本開示の実施は、特に明記しない限り、当業者の技能の範囲内である化学、分子生物学、微生物学、組換えDNA、遺伝学、免疫学、細胞生物学、細胞培養及びトランスジェニック生物学の従来の技術を使用する。例えば、Maniatis et al.,1982,Molecular Cloning(Cold Spring Harbor Laboratory Press,Cold Spring Harbor,N.Y.);Sambrook et al.,1989,Molecular Cloning,2nd Ed.(Cold Spring Harbor Laboratory Press,Cold Spring Harbor,N.Y.);Sambrook and Russell,2001,Molecular Cloning,3rd Ed.(Cold Spring Harbor Laboratory Press,Cold Spring Harbor,N.Y.);Ausubel et al.,1992),Current Protocols in Molecular Biology(John Wiley&Sons,including periodic updates);Glover,1985,DNA Cloning(IRL Press,Oxford);Anand,1992;Guthrie and Fink,1991;Harlow and Lane,1988,Antibodies,(Cold Spring Harbor Laboratory Press,Cold Spring Harbor,N.Y.);Jakoby and Pastan,1979;Nucleic Acid Hybridization(B.D.Hames&S.J.Higgins eds.1984);Transcription And Translation(B.D.Hames&S.J.Higgins eds.1984);Culture Of Animal Cells(R.I.Freshney,Alan R.Liss,Inc.,1987);Immobilized Cells And Enzymes(IRL Press,1986);B.Perbal,A Practical Guide To Molecular Cloning(1984);the treatise,Methods In Enzymology(Academic Press,Inc.,N.Y.);Gene Transfer Vectors For Mammalian Cells(J.H.Miller and M.P.Calos eds.,1987,Cold Spring Harbor Laboratory);Methods In Enzymology,Vols.154 and 155(Wu et al.eds.),Immunochemical Methods In Cell And Molecular Biology(Mayer and Walker,eds.,Academic Press,London,1987);Handbook Of Experimental Immunology,Volumes I-IV(D.M.Weir and C.C.Blackwell,eds.,1986);Riott,Essential Immunology,6th Edition,Blackwell Scientific Publications,Oxford,1988;Hogan et al.,Manipulating the Mouse Embryo,(Cold Spring Harbor Laboratory Press,Cold Spring Harbor,N.Y.,1986);Westerfield,M.,The zebrafish book.A guide for the laboratory use of zebrafish(Danio rerio),(4th Ed.,Univ.of Oregon Press,Eugene,2000)を参照されたい。
他に定義されない限り、本明細書で使用される全ての技術用語及び科学用語は、本開示が属する技術分野の当業者によって一般的に理解されるのと同じ意味を有する。
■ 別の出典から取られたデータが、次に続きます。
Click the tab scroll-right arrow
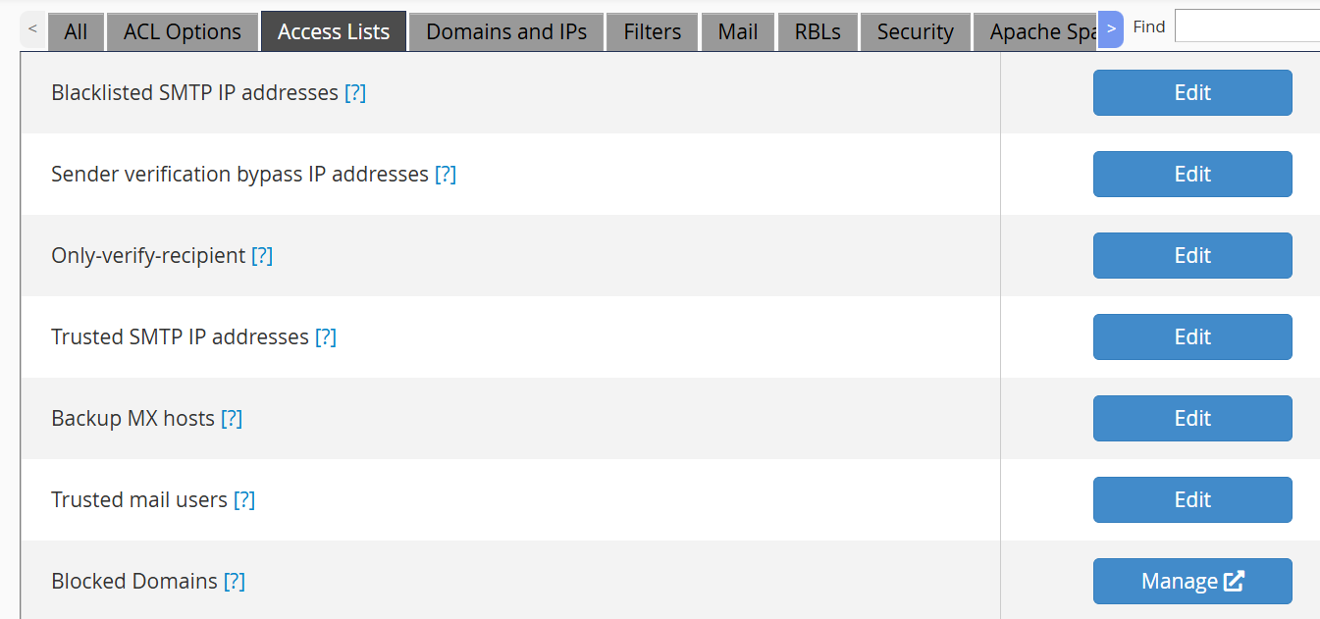 click(x=1111, y=29)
本明細書に記載の方法及び材料と類似又は同等の方法及び材料を本開示の実施又は試験に使用することができるが、適切な方法及び材料を以下に記載する。本明細書で言及される全ての刊行物、特許出願、特許、及び他の参考文献は、その全体が参照により組み込まれる。矛盾する場合、定義を含む本明細書が優先する。更に、材料、方法、及び例は例示にすぎず、限定することを意図するものではない。
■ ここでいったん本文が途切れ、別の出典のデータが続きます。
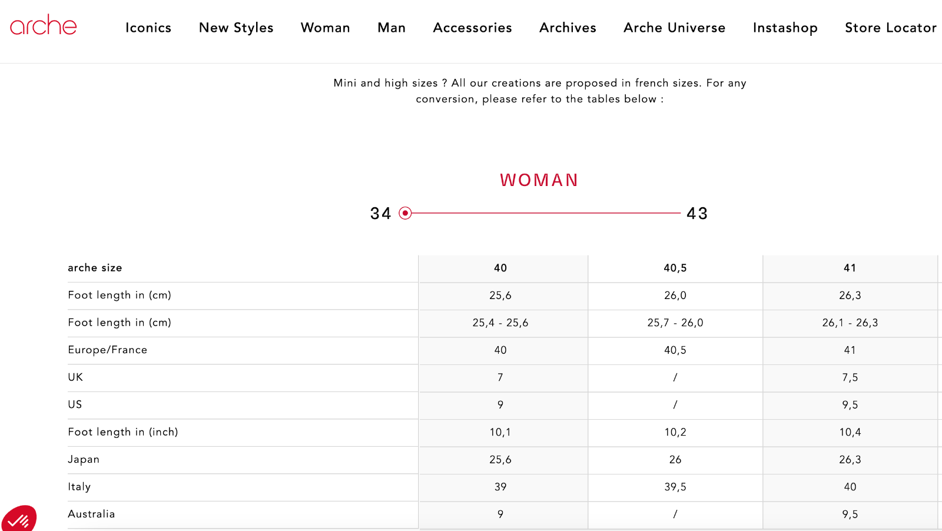
Task: Open the Instashop link
Action: click(785, 28)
ここで、本開示の例示的な実施形態を詳細に参照する。本開示は、例示的な実施形態に関連して説明されるが、本開示をそれらの実施形態に限定することを意図するものではないことが理解されよう。逆に、添付の特許請求の範囲によって定義される本開示の趣旨及び範囲内に含まれ得る代替、修正、及び均等物を網羅することが意図されている。当技術分野で周知の標準的な技術又は以下に具体的に記載される技術を利用した。
実施例1:CAseqプロセス
最近の試みは、単一細胞遺伝子発現試料からアイソフォーム配列決定を行うためにロングリード配列決定プラットフォームを活用してきたが、それらのワークフローは、これまで、不十分なスループット及び実質的な配列決定アーチファクトに悩まされており、リードの約35~50%しかフィルタを通過せず、フローセル当たり約300,000個の配列決定された転写物に相当する(約650~800ドル)。ある態様において、本開示は、例えばPacific Biosciences(PacBio(登録商標))からの最近更新されたSequel IIプラットフォーム上で、10x単一細胞遺伝子発現試料からのハイスループット完全転写配列決定を可能にする「CAseq」プロセスを提供する。本開示のCAseqプロセスの使用は、観察される配列決定アーチファクトの割合を10%未満に減少させることを可能にし、一方で、全長配列決定出力をフローセルあたり約25M全長転写物に増強することも可能にする。これを達成するために、多重ライゲーションのために、15塩基対(bp)の相補的配列を増幅し、全長cDNAライブラリに付加するためのdU含有プライマーのファミリーが設計されている。アーチファクト配列の主要な供給源に対処するために、例示されたプロセスは、全長cDNAアンプリコンの精製を可能にするためにビオチン化プライマーを使用する。効率的な多重化アセンブリを駆動し、不適切なライゲーション事象を軽減するために、本明細書に例示される15bp相補的配列は、全ての配列が互いに少なくとも11ハミング距離単位離れていることを確実にすることによって、最小の類似性を有するように設計された(Buschmann,T.Bioconductor version:Release(3.11).DOI:10.18129/B9.bioc.DNABarcodes)。更なる設計上の考慮事項は、15~20kbの多重化アレイの生成、すなわち、Sequel IIの出力及び塩基呼出し精度のバランスをとるための現在の最適な長さを保証することであった。適切なサイズのライブラリは、cDNAのサイズ分布に基づいて、集められた断片の数をプログラムすることによって構築される。多重ロングリード及び単一細胞遺伝子発現データを処理及び統合するために、分析パイプラインも調製する。
実施例2:予備実験で効率的に生成された線状キメラアレイのCAseq
予備的なCAseqランにおいて、1.2kbの平均断片サイズを有するcDNAライブラリからの8断片多重化アセンブリを行い、ライゲーション時に約10kbの多重化断片を得た(図2A)。多重化ライブラリをSequel IIで配列決定し、これにより、合計約2.5Mのリードが得られ、逆多重化後に約23Mの転写物が得られ、これはスループットの約9倍の増加を表した(図2B)。逆多重化されたリードの分析により、元のcDNAライブラリと同様のサイズ分布が確認された(図2A)。
例示されたcDNAライブラリサイズ分布は、効果的な線状キメラアレイを形成することを可能にしたが、サイズ選択はまた、ある特定の状況下では、キメラアレイからの効果的な配列収率を増加させることが予想される入力核酸ライブラリ(例えば、キメラアレイライゲーションプロセスの実施前に、電気泳動又は入力核酸ライブラリの他の分離を介して)に対して行うこともでき、特に個々のリード長がメガベースである場合、配列された別個の配列の総数が多く、及び/又は核酸サイズ範囲の元の分布が分散していることが更に企図される。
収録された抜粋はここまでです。